Türkischer Ministerpräsident Erdogan will sich ein Denkmal setzen

Tayyip Erdogan plant in Istanbul eine Moschee für 30.000 Gläubige.
Tayyip Erdogan plant in Istanbul eine Moschee für 30.000 Gläubige.
Foto: REUTERS
Tayyip Erdogan hat große Pläne: In Istanbul will er eine gigantische Moschee mit sechs Minaretten bauen lassen, den höchsten der Welt. Ein zweites Gotteshaus soll auf dem beliebten Taksim-Platz entstehen. Manche meinen, der türkische Ministerpräsident wolle sich ein Denkmal setzen. Ihm werden Ambitionen nachgesagt, 2014 das Präsidentenamt zu übernehmen.

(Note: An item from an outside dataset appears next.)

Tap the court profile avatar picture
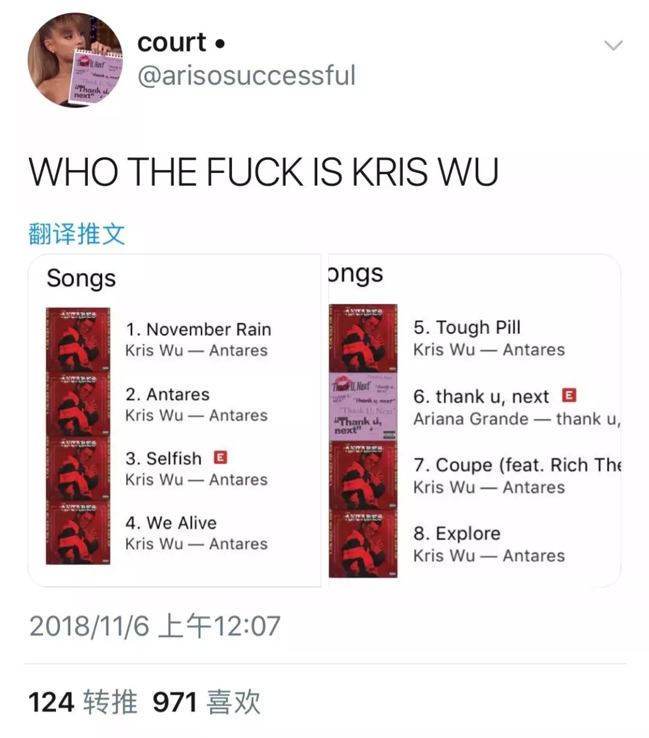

Istanbul. Mit fast 270 Metern ist der Camlica-Hügel in Istanbul die höchste Erhebung am Bosporus. Von unten sieht die mit einem Fernsehturm und Sendemasten gespickte Erhebung am asiatischen Ufer der Meerenge zwar nicht einladend aus, aber der Camlica ist ein beliebtes Ausflugsziel für die Istanbuler, die hier den Ausblick auf die Stadt genießen. Ministerpräsident Tayyip Erdogan hat große Pläne für den Hügel. Auf dem Plateau will er eine gigantische Moschee für 30 000 Gläubige errichten, mit sechs Minaretten – den höchsten der Welt.

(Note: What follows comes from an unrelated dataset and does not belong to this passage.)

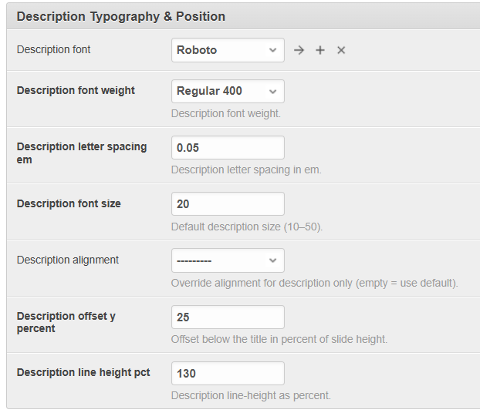
Task: Select the "Description letter spacing em" label
Action: [x=81, y=153]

Im kommenden März jährt sich Erdogans Amtsantritt als Ministerpräsident zum zehnten Mal. Aber es soll nicht bei einem Jahrzehnt bleiben. Erdogan werden Ambitionen nachgesagt, 2014 das Präsidentenamt zu übernehmen, das er durch eine Verfassungsreform mit erheblich mehr Kompetenzen aufwerten will. Erdogan hätte dann nicht nur eine Machtfülle wie vor ihm nur der Republikgründer Atatürk, sondern auch die Chance, noch 2023 an der Staatsspitze zu stehen – im 100. Jahr seit Gründung der Republik.

Der Blauen Moschee

Bis dahin will sich Erdogan mit einer Reihe von Jahrhundertprojekten verewigen. Dazu gehört der geplante Bau eines Kanals vom Marmarameer zum Schwarzen Meer. 50 Kilometer lang soll der „zweite Bosporus“ werden. Schnellbahntrassen lässt Erdogan bauen, westlich von Istanbul soll der weltgrößte Flughafen entstehen. Und auf dem Camlica die Mega-Moschee. Im Mai kündigte Erdogan das Vorhaben erstmals an. Die Gemeinde Üsküdar, zu der Camlica gehört, veranstaltete einen Architektenwettbewerb. Der siegreiche Entwurf kommt den Istanbulern bekannt vor: Er ähnelt stark der Sultanahmet Moschee, besser bekannt als Blaue Moschee. Nur ist der geplante Bau deutlich größer als das Original. Kritische Kommentatoren sprechen von einer „billigen Kopie“. Erdogan wolle sich mit der Mega-Moschee ein Denkmal setzen.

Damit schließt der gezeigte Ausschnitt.